Esperanzada en encontrar aquel destino Amalia apuró el paso, colgó su bolso en bandolera y tomando por Maipú, decidida, dirigió sus pasos  al tres mil novecientos. Augusto venía por la calle Guido y justo en la esquina una mujer que venía mirando hacia arriba se lo lleva olímpicamente por delante, tan desprovisto estaba que trastabilló y fue a dar con sus flacas posaderas al suelo. La mujer recuperada inmediatamente de su sobresalto, casi instintivamente se agachó a socorrerle, preocupada no hacía otra cosa que disculparse. Él, un poco abochornado  intentó ponerse en pie tan pronto como sus rodillas su metro ochenta y dos y su orgullo se lo permitieron, tratando de disuadirla, consolarla y solo echando la culpa a su propia distracción, hicieron todo esto sin mirarse a la cara ni una sola vez

— ¡¡¡Ayy!!! Perdone usted buen hombre, es que venía tan distraída. No le vi.

— Tranquila mujer a cualquiera le pasa. Yo también venía distraído.

Y tomaba su mano y apoyaba la otra en voladizo del balcón al lado del que acertó a caer.

— Ay cuanto lo siento, ¿Está usted bien?

Lo dijo sin soltar la mano cálida de aquel hombre que, luego de comprobar si había sacudido bien sus posaderas, sin razón alguna sus rodillas, acomodarse coqueto la bufanda y su gorra  se giraba hacia ella intentando su mejor sonrisa.

— Siempre trato de mirar, pero hoy he sido tan torpe.

Alzando su cara hacia la de aquel señor que apareció en la esquina sin saber muy bien ella de donde venía él, ni tampoco hacia donde  iba ella.

Finalmente a las diez y cuarto de una mañana nublada,  Augusto y Amalia soltaron sus manos.  Ella se quedó como pasmada sin saber que decir. Él como buscando algo en su memoria.  Fueron unos pocos segundos, de adivinación e incertidumbre. La misma incertidumbre de la hora del crepúsculo, la de la marea baja,  cuando se detienen los cronómetros, tocan el timbre de clase, o aúllan las sirenas de los barcos.

La primera en hablar fue Amalia

— Se siente bien, ¿quiere que le acompañe hasta su casa?

El orgulloso Augusto se sintió tocado pero astutamente intentó llevar la conversación a un terreno que fuera propicio para prolongar, no sabía por qué, el tiempo de estar al lado de esta mujer.

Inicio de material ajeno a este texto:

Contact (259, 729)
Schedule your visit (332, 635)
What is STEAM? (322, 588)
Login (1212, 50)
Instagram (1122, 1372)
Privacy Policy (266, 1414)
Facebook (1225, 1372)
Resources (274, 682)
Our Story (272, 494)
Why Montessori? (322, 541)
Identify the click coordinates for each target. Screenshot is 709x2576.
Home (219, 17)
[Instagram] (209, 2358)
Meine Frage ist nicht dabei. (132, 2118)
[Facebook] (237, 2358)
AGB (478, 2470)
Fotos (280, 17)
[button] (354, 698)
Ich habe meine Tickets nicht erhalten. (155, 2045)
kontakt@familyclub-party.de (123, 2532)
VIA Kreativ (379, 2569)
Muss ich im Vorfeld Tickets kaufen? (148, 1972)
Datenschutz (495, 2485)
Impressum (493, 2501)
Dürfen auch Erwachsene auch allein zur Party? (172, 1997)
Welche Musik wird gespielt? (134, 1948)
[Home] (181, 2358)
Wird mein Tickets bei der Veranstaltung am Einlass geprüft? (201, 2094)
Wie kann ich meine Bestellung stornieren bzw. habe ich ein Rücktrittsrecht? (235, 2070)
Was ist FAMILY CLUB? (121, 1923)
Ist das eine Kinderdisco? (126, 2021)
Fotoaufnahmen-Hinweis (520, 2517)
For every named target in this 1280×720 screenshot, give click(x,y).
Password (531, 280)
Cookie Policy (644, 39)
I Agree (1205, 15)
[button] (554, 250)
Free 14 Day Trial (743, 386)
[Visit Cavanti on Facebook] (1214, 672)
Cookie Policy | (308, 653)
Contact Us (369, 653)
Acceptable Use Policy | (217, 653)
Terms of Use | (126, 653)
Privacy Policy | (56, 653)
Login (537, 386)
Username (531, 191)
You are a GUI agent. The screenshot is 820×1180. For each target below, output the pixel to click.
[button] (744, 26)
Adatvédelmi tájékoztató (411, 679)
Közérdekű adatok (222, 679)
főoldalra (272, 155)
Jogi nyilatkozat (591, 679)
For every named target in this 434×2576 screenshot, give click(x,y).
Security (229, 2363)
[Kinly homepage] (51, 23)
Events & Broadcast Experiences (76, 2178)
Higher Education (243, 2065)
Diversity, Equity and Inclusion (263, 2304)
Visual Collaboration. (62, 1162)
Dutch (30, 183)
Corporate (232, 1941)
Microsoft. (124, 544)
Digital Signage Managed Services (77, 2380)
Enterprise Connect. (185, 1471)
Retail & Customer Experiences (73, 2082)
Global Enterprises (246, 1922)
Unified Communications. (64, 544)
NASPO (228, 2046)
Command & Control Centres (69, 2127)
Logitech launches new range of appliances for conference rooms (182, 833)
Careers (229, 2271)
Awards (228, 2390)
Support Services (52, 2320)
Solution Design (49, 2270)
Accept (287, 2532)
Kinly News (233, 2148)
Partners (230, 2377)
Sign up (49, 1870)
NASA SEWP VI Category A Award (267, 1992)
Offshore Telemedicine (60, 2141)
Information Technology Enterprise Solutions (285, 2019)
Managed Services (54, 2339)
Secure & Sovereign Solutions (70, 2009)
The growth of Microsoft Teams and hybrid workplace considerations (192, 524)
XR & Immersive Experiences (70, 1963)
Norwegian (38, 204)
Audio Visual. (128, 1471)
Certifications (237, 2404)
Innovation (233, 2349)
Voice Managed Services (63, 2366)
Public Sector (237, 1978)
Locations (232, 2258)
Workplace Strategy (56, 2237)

— O no, todavía puede este viejo volver a su casa por sus medios. Pero no es lo que quiero. Ya que ha sido usted quien me ha derribado ¿Qué le parece si me permite acompañarla hasta donde iba usted?

Ella sintió que se le aceleraba el pulso. En realidad sí, quería saber un poco más de aquel hombre con quien se topó al doblar la esquina.

— La verdad es que no sé muy bien a donde voy, estoy buscando una librería muy particular

Y como sin darse cuenta comenzaron a caminar acompasados, buscando los dos la casa de las puertas rojas y los geranios, donde en el cuarto piso, a las diez y cuarto,  el sonriente Tobariakis ordenaba los libros de poesía que vendrían a buscar.